** Information provided follows **

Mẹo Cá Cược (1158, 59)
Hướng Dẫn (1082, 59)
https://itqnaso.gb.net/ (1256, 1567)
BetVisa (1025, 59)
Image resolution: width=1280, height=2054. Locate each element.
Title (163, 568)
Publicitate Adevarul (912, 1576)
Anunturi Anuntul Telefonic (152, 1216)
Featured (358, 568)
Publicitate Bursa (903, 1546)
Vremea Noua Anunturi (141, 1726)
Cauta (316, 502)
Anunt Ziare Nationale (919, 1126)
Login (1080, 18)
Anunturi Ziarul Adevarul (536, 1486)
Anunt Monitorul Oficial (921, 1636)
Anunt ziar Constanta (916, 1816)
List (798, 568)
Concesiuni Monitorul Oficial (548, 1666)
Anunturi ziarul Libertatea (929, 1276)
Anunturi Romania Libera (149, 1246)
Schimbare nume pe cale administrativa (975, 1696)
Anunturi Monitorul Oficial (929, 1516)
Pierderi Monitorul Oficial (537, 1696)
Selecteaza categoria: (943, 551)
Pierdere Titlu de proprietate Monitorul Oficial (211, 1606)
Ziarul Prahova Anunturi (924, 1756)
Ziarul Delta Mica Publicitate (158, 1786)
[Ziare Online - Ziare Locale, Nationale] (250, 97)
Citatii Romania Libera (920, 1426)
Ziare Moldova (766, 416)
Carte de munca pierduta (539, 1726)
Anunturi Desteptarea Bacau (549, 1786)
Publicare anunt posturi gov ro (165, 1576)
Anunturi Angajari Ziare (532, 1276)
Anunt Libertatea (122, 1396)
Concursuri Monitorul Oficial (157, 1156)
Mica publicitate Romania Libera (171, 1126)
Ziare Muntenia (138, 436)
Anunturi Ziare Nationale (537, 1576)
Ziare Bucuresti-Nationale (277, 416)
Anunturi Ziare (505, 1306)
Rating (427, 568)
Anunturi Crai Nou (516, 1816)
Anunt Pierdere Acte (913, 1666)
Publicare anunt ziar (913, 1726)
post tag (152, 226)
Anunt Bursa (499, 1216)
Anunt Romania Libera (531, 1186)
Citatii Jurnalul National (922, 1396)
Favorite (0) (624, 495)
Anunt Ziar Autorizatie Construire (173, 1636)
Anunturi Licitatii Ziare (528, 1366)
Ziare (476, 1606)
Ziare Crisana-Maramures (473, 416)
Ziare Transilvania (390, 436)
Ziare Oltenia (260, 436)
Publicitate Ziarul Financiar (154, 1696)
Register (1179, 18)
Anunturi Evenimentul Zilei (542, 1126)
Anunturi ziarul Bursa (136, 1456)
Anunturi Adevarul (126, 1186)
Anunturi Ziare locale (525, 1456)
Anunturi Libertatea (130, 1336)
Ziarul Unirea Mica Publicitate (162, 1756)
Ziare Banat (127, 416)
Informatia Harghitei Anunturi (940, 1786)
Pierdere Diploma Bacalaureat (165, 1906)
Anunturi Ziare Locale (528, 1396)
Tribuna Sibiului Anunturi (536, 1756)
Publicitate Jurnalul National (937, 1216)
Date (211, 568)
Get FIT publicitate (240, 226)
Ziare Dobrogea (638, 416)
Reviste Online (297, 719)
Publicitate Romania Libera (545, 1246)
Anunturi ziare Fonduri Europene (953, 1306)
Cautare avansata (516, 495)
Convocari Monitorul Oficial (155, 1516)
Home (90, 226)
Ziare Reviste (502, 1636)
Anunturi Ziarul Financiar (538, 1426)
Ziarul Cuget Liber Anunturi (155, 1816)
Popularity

** End of Information provided **

From the entries above, give again exactly the lines running from the line with "Anunturi Anuntul Telefonic (152, 1216)" to the line with "Anunturi Ziare Nationale (537, 1576)"; include both of those lines.

Anunturi Anuntul Telefonic (152, 1216)
Featured (358, 568)
Publicitate Bursa (903, 1546)
Vremea Noua Anunturi (141, 1726)
Cauta (316, 502)
Anunt Ziare Nationale (919, 1126)
Login (1080, 18)
Anunturi Ziarul Adevarul (536, 1486)
Anunt Monitorul Oficial (921, 1636)
Anunt ziar Constanta (916, 1816)
List (798, 568)
Concesiuni Monitorul Oficial (548, 1666)
Anunturi ziarul Libertatea (929, 1276)
Anunturi Romania Libera (149, 1246)
Schimbare nume pe cale administrativa (975, 1696)
Anunturi Monitorul Oficial (929, 1516)
Pierderi Monitorul Oficial (537, 1696)
Selecteaza categoria: (943, 551)
Pierdere Titlu de proprietate Monitorul Oficial (211, 1606)
Ziarul Prahova Anunturi (924, 1756)
Ziarul Delta Mica Publicitate (158, 1786)
[Ziare Online - Ziare Locale, Nationale] (250, 97)
Citatii Romania Libera (920, 1426)
Ziare Moldova (766, 416)
Carte de munca pierduta (539, 1726)
Anunturi Desteptarea Bacau (549, 1786)
Publicare anunt posturi gov ro (165, 1576)
Anunturi Angajari Ziare (532, 1276)
Anunt Libertatea (122, 1396)
Concursuri Monitorul Oficial (157, 1156)
Mica publicitate Romania Libera (171, 1126)
Ziare Muntenia (138, 436)
Anunturi Ziare Nationale (537, 1576)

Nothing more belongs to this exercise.